Nel 2026 Jovanotti rimette il corpo in tour e il calendario in discussione. Altro che replica del PalaJova: dopo i 600.000 spettatori chiusi nei palazzetti, l’asticella si sposta ancora più in là. L’ARCA DI LORÉ non è solo un nuovo giro di concerti, è il tentativo di trasformare la tournée in un racconto continuo, dove palco, bici e città attraversate fanno parte della stessa storia. Una storia che parte dal mondo e finisce – per ora – al Circo Massimo, con Jova al Massimo, data finale del 12 settembre 2026 a Roma.
L’idea è questa: Lorenzo viaggia, pedala, suona, incontra persone, mescola formati. Ogni tappa è un frammento di un racconto più grande. Un po’ Cantagiro anni ’60, un po’ cicloturismo 2026, con il JOVAGIRO a tenere insieme tutto: gli spostamenti tra un concerto e l’altro li farà in bici, come se ogni arrivo fosse il finale di tappa di un Giro d’Italia emotivo. Niente jet privati, ma chilometri su due ruote, in un’Italia che troppo spesso vedi solo dal finestrino dell’auto.
Prima però c’è il giro largo: Australia, Congo, Croazia, Germania, Austria, Spagna, Svizzera, Liechtenstein. Festival scelti non per la foto di rito con il main stage, ma perché sono luoghi dove la musica è ancora laboratorio, non solo prodotto finito: Montreux, Cruïlla, anfiteatri romani affacciati sul mare, parchi urbani trasformati in playground sonori.
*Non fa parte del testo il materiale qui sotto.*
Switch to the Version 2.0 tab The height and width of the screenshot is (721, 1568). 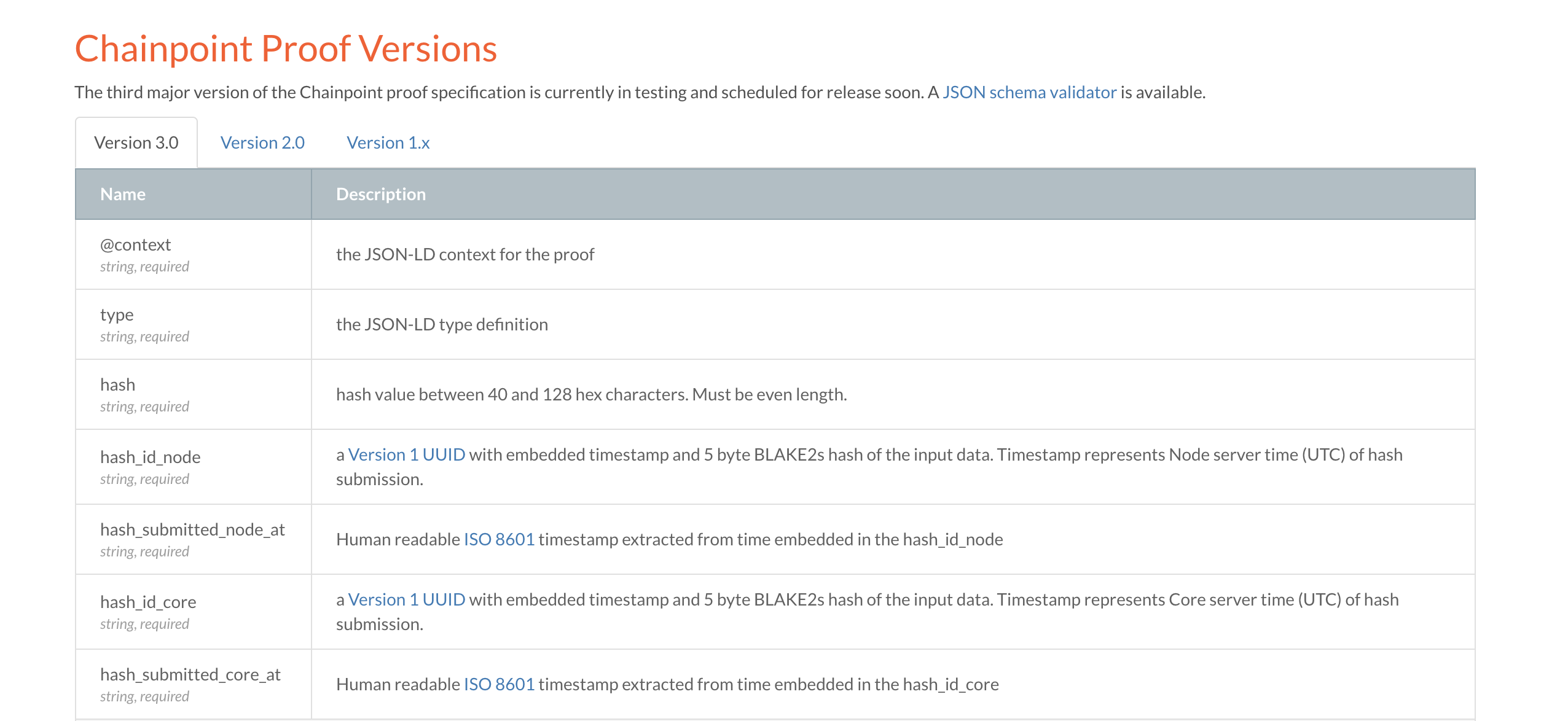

L’Arca, prima di tornare a casa, si sporca le mani con la musica degli altri.
Poi l’approdo in Italia con il Jova Summer Party 2026: Olbia, Montesilvano, Barletta, Catanzaro, Palermo, Napoli, fino alla chiusura al Circo Massimo. Sud, periferie, ippodromi, aree industriali dismesse: posti che di solito vedono la musica live passare da lontano. Qui diventano piazze temporanee, città parallele dove per un giorno intero si balla, si mangia, si scoprono artisti internazionali e realtà locali messe nello stesso cartellone.
Al centro di tutto, una band che sembra più una comune creativa che un semplice “gruppo di accompagnamento”. Sul palco con Jovanotti ci sono storici compagni come Saturnino al bassoInstagram+1, Adriano Viterbini alle chitarre, una sezione fiati costruita da Gianluca Petrella, percussioni afro, tastiere analogiche ed elettroniche, cori che spingono più di qualunque base. L’Arca è pensata per cambiare forma ogni sera: formazione ridotta per i momenti più intimi, orchestra festosa e allargata quando il format torna quello del party totale. L’idea di fondo è chiara: la band non “accompagna” Jova, è parte dell’ecosistema che tiene vivo il viaggio.
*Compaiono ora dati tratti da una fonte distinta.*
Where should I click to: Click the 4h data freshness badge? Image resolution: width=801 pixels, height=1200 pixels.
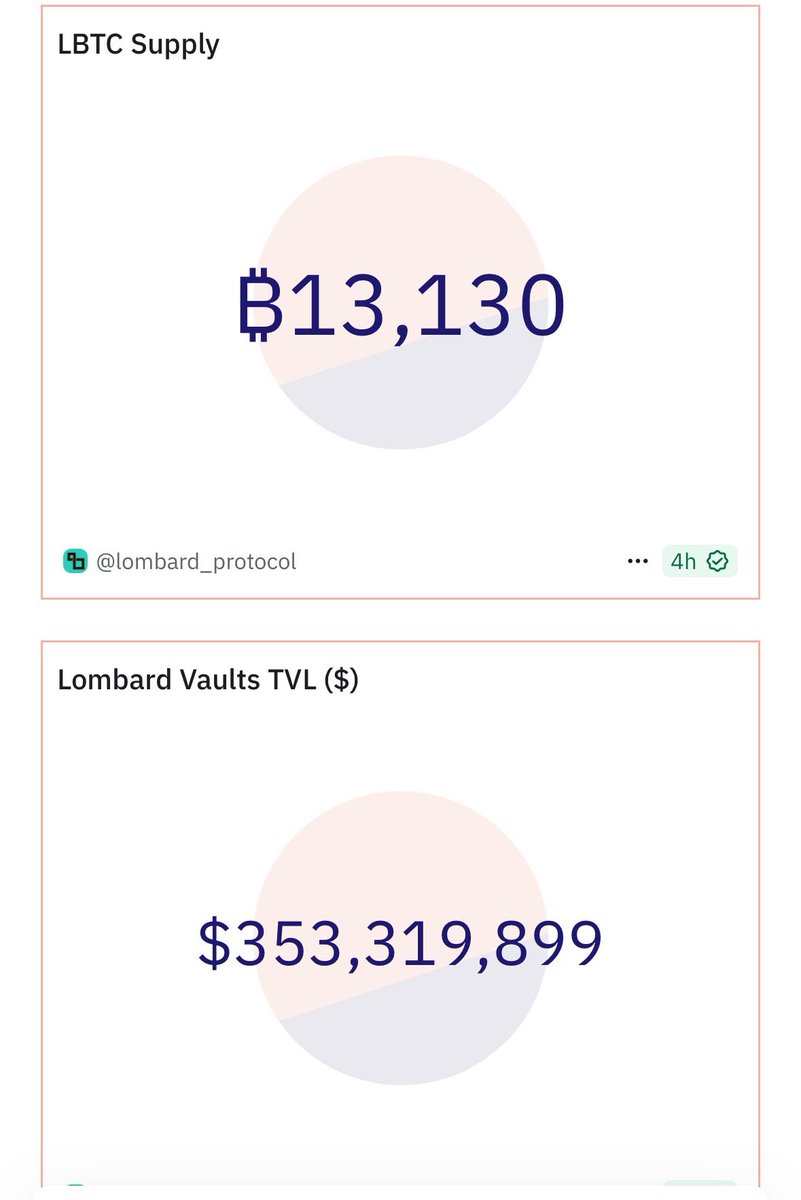[x=700, y=561]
Dentro questa macchina in movimento c’è anche un disco nuovo, NIUIORCHERUBINI, registrato a New York in sei giorni di jam, su nastro analogico, senza sovraincisioni né correzioni. Produzione di Lorenzo con Federico Nardelli, e la benedizione latina del maestro Oscar Hernandez per la versione salsa dura di Senza se e senza ma. Un album che, sulla carta, sembra tutto ciò che oggi l’industria sconsiglia: istintivo, poco levigato, allergico all’idea di “perfezione” da playlist. Ma proprio per questo coerente con un tour che rimette al centro il rischio, l’imprevisto, la possibilità che una canzone nasca diversa a ogni città.
C’è anche il capitolo sostenibilità, che qui non è solo parola chiave da report: dopo il PalaJova 2025 – primo show in Italia ad abbattere più emissioni di quante ne producesse per la logistica – il progetto si allarga al Jova Summer Party 2026, con energia 100% rinnovabile, alimentatori mobili a biometano, gestione rifiuti pensata per ridurre l’impatto e trasformare il riciclo in progetti di economia circolare. L’idea è che la festa non sia una parentesi ecologica, ma un test su larga scala di come potrebbe funzionare un grande evento musicale se prendesse sul serio la parola “impatto”.
Alla fine, L’ARCA DI LORÉ sembra questo: un artista sessantenne che si ostina a comportarsi come un esordiente curioso, pronto a rimettere in discussione formato, logistica, linguaggio. Un tour che non promette solo “il concerto della vita”, ma un work in progress collettivo tra chi sale sull’Arca e chi se la guarda passare sotto casa. La domanda vera, forse, è un’altra: quanto siamo ancora disposti a farci muovere – fisicamente, emotivamente, politicamente – da una canzone e da una bici che punta ostinata verso Roma?